The fundamental failure of Donald Trump’s effort to subvert the results of the 2020 presidential election was that it was predicated on complete nonsense. Trump and his attorneys — particularly Rudy Giuliani and Jenna Ellis — seized upon any allegation of fraud or any analysis that presented an opportunity for skepticism about the results and offered them up as valid. Even, in many cases, after it had been made obvious that the claims were not valid.

This approach had an obviously useful effect, accomplishing precisely what Trump needed politically. His supporters were subjected to this blizzard of claims, a blizzard that itself was cited as evidence that the election was somehow tainted. That the claims were debunked or irrelevant didn’t matter. His supporters treated subsequent claims as more credible in part because they landed in an environment where people were inclined (thanks to that blizzard) to believe that fraud had occurred.

Noting that individual snowflakes were fake was often too slow and too limited to make people realize that, in reality, the sun was shining — that Giuliani was just shaking a box of soap flakes above their window.

What’s important to recognize, though, is that this credulousness almost certainly wasn’t limited to rank-and-file Trump voters. It clearly extended in most cases to Trump himself, to Giuliani and to Ellis.

This is not an excuse for their elevating untrue claims; far from it. It is instead meant to make clear the extent to which they created and bolstered a latticework of flimsy, self-referential nonsense that has somehow been sturdy enough to allow the idea that the election was stolen to remain standing even today.

On Tuesday, Ellis appeared in a courtroom in Georgia to plead guilty for her role in the effort to subvert the 2020 results in that state. That included an admission that she had aided Giuliani and attorney Ray Smith in “knowingly, willfully and unlawfully” making a number of false statements at a Georgia legislative hearing in early December 2020.

“I relied on others, including lawyers with many more years of experience than I, to provide me with true and reliable information,” Ellis said while entering her plea. “What I did not do, but should have done, your honor, was to make sure that the facts the other lawyers alleged to be true were, in fact, true.

“In the frenetic pace of attempting to raise challenges to the election in several states, including Georgia,” she continued, “I failed to do my due diligence.”

On the day of the Georgia hearing, the New York Times published a lengthy examination of Ellis’s thin legal résumé.

“She holds herself out as an expert on the Constitution based on her self-published book and her teaching of pre-law classes to undergraduates,” the Times reported. “She has never appeared in federal district or circuit court, where most constitutional matters are considered, according to national databases of federal cases, and does not appear to have played a major role in any cases beyond her criminal and civil work in Colorado.”

WHAT YOU NEED TO DO:
1. Quote the stretch of the article from "What’s important to" through "standing even today.".
2. Name every person the article mentions by name.
3. According to the article, what did Ellis admit to helping Giuliani and Ray Smith do at the Georgia legislative hearing?
The listing has no connection to the article.

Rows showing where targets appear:

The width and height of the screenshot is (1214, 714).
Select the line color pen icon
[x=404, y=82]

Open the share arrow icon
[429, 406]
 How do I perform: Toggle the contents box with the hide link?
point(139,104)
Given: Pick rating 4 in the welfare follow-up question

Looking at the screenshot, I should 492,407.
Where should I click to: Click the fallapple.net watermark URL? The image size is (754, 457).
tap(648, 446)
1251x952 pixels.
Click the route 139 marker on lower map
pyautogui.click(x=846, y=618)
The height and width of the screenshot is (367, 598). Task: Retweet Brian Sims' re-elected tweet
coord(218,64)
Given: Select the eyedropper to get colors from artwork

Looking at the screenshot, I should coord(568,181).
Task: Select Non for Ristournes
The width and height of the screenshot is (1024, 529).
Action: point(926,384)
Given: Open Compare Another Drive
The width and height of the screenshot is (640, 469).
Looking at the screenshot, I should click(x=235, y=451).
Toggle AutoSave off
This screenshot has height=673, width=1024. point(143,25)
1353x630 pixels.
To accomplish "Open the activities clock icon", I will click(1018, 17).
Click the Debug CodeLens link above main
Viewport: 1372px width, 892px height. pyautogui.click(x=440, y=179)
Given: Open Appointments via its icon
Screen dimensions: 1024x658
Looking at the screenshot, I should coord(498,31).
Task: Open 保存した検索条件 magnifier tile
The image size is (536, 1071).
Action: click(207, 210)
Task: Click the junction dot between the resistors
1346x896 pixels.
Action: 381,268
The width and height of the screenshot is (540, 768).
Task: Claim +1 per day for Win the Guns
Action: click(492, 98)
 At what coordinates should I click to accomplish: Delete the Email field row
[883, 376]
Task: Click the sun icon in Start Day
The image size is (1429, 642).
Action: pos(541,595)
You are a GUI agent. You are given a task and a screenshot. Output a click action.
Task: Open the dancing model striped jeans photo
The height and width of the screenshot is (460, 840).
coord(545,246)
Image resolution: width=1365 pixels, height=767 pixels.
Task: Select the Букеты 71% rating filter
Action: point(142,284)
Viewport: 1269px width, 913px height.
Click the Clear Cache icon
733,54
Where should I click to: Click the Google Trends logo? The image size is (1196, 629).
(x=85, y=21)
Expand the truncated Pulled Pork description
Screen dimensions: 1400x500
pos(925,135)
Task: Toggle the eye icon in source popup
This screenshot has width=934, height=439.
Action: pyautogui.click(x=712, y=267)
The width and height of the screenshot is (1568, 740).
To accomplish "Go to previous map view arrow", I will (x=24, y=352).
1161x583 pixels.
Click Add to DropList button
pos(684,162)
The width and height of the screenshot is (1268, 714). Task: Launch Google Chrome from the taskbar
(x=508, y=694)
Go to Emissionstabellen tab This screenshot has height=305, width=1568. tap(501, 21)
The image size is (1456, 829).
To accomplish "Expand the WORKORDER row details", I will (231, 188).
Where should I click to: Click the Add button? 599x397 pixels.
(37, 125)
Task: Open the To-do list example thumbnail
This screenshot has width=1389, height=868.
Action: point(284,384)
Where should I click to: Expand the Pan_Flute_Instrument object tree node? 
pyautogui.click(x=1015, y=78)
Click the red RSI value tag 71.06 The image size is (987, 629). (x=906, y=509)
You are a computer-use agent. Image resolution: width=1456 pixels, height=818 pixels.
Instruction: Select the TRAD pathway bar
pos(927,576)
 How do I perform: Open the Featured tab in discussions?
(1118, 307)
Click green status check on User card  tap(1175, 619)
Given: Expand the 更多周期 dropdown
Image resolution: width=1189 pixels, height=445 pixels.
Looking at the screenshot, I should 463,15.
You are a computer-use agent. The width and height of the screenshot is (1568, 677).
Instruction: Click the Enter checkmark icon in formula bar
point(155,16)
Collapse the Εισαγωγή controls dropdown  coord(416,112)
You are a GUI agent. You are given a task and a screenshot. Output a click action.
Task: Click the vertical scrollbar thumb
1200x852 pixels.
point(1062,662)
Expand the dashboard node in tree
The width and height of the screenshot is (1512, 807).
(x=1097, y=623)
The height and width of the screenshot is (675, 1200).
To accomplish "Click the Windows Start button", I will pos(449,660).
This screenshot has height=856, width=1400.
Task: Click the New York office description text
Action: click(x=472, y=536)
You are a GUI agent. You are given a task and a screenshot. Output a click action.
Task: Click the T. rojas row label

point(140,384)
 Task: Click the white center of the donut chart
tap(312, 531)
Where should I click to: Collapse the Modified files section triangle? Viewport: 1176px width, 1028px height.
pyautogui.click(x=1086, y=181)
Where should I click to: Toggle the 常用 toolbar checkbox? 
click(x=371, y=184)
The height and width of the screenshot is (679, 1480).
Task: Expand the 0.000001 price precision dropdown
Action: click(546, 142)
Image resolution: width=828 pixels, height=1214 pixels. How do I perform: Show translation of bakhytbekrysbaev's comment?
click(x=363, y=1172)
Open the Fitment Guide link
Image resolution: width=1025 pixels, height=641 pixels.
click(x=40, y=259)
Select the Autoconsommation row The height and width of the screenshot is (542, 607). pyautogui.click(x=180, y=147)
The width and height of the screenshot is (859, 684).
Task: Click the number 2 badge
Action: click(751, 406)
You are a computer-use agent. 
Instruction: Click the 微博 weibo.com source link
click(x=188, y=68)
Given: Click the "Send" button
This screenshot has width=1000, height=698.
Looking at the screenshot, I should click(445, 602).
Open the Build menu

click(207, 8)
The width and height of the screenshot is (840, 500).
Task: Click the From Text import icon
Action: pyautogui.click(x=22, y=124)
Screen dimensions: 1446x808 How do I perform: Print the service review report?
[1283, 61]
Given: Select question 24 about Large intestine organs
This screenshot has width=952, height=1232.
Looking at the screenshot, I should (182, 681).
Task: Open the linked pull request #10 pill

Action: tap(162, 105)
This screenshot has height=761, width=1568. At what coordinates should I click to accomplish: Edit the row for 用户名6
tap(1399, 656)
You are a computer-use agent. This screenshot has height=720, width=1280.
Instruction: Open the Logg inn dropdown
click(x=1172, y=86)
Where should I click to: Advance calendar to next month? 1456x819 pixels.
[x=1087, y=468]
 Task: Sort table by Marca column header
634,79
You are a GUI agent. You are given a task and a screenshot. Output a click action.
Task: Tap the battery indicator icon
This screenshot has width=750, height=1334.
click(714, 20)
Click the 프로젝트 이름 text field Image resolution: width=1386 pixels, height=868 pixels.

ANSWERS FOR THE EXERCISE:
1.
What’s important to recognize, though, is that this credulousness almost certainly wasn’t limited to rank-and-file Trump voters. It clearly extended in most cases to Trump himself, to Giuliani and to Ellis.

This is not an excuse for their elevating untrue claims; far from it. It is instead meant to make clear the extent to which they created and bolstered a latticework of flimsy, self-referential nonsense that has somehow been sturdy enough to allow the idea that the election was stolen to remain standing even today.

2. Donald Trump, Rudy Giuliani, Jenna Ellis, Ray Smith

3. She admitted to helping them knowingly, willfully and unlawfully make a number of false statements at the hearing in early December 2020.